Cast of Characters
The ringleader of the group was a large banshee of a woman who never once faced forward, instead lifting up the armrest and directing her underlings face-forward for the eight hours we spent together. She sat on me. There was never a point in our trip where a portion of her ass was not resting on my right leg, save for the few points where I’d ask her to just move forward, please, which would last for a few seconds. Also worth mentioning: she spent most of her time bouncing on her seat. She was thirty-one years old, about ten years older than she looked and thirty-one years older than she acted, and, if she is to be believed, a mother of seven. With another one on the way. At one point she tells one of the girls – aged seventeen – “Damn, I got a kid older than you!” Nineteen years old, she said, which means, according to math, that she had a kid at twelve, which I’m not sure is possible. I’m not sure if any of it is true, but in a fit of frustration – I just wanted to read – I wondered if this was some Peter Pan complex, if she didn’t have a childhood and saw her chance to be a teenager with a bunch of teenagers. It’s cruel to remove people from their context, and hers was obviously a less affluent and less Jewish and more southern context than mine, but perhaps people lose their right to context when they spend eight hours bouncing on you against your will.
She spent the trip in a fit of hollers; she was the center of the bus.

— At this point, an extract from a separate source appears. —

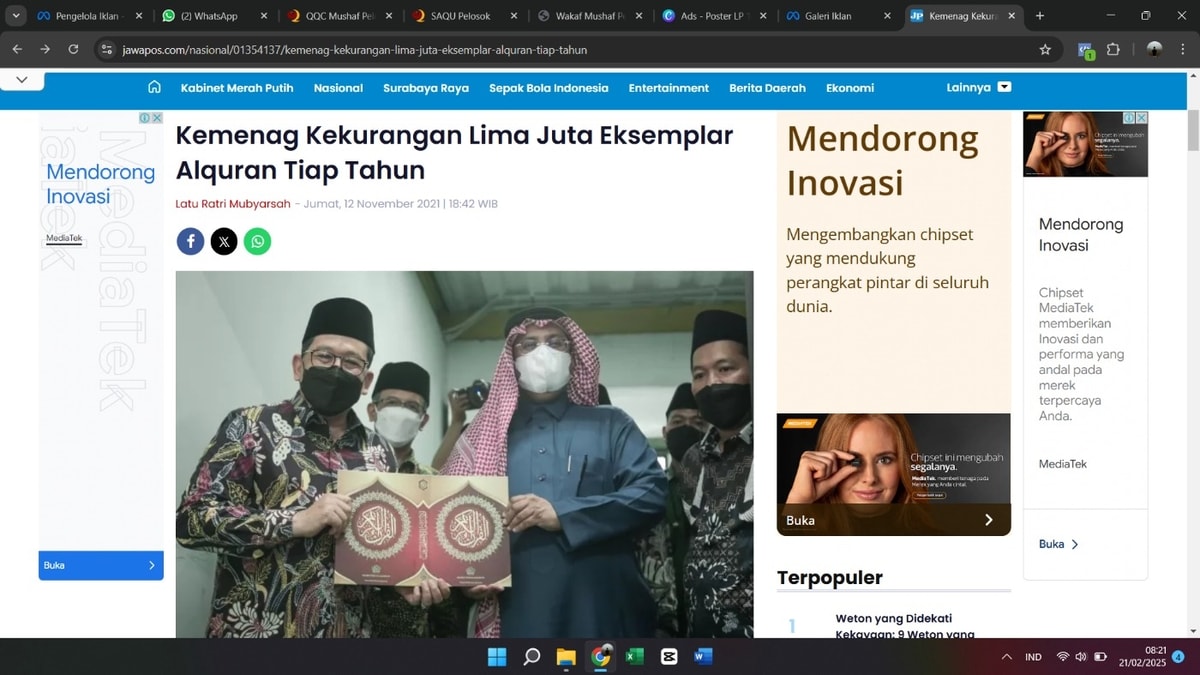Bookmark this page with star icon
1200x675 pixels.
point(1045,49)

South Dakota has brilliant hills. It’s mostly made of farms, but between them are the pastel-green hills, canvasses for cloud shadows. Whenever we would pass a particularly beautiful set of hills, she would screech: “SEE!? THE HILLS HAVE EYES! THE HILLS HAVE EYES!” I couldn’t figure out why.
There was the girl sitting at the front of the bus, who I originally thought was her sister. She would pop by and look up to the banshee next to me with curious adoration. More on her later, I guess.
There was the Hooters girl, who sure worked at Hooters. There was the guy who found her worthy of his pursuance, mid-twenties, wearing a tank top from which blonde body hair protruded from every free particle of skin; he helped me with the old man, so I won’t hold anything against him.
There were two girls I called collateral. They just stared and smiled and laughed. They turned the clique into a veritable army.
They would talk about music, recent hits; anal girl would bring up new rappers and the Banshee leader would go: “Who? I’m not into that newwww shit, I’m still into Jeezy and all that.”
There was a black guy in his twenties who seemed like he would be perfectly enjoyable to be around in any other context – though as soon as I thought this I had to footnote it with that might just be my white guilt speaking. He enjoyed them and seemed to know how annoying they were, but he was an enabler. He would sing songs they’d bring up, and the Banshee would spend the entire duration dancing—on a Greyhound bus—and clapping like a seal. As soon as he finished the song, she would immediately groan and say, “See, I hate that song.”
There was the middle-aged woman behind me, sitting next to anal girl; towards the beginning, realizing that their group was a “thing,” she offered any of the girls her Janet Evanovich romance, as it wasn’t very good, she said. They declined. By the end of her trip, she told me she was never going to take Greyhound again. She would later talk on the phone to her husband, boyfriend or mister (who she loved very much) about the passion plays they used to go to in Wyoming. She seemed to dislike everything else in this world.
And then there was anal girl. She was the cute one. At a bus stop in Wyoming, over the phone, her boyfriend was trying to convince her to try it. “No, who told you that it’d feel as good for me as it would for you?” Her birthday was next week, and he wanted that to be her present.
And they talked about sex. Though my body spent those hours slowly filling with lava, I felt much, much worse for the teen-aged girl and her mother sitting in the row in front of me, both dressed in the most innocent of fleece L.L. Bean jackets. They obviously had a healthy, loving relationship, but hadn’t gotten to the point where they can speak freely about the carnal. At one point, the banshee says, in some difficult-to-parse context, “She fucks niggers;” and through the pursuing discussion about how it’s not cool to say that, okay, the girl and her mother stared straight ahead, unbreathing. I have no idea who it was more embarrassing for.
All of them, including the banshee, spent a half an hour heckling the busdriver for going too slow.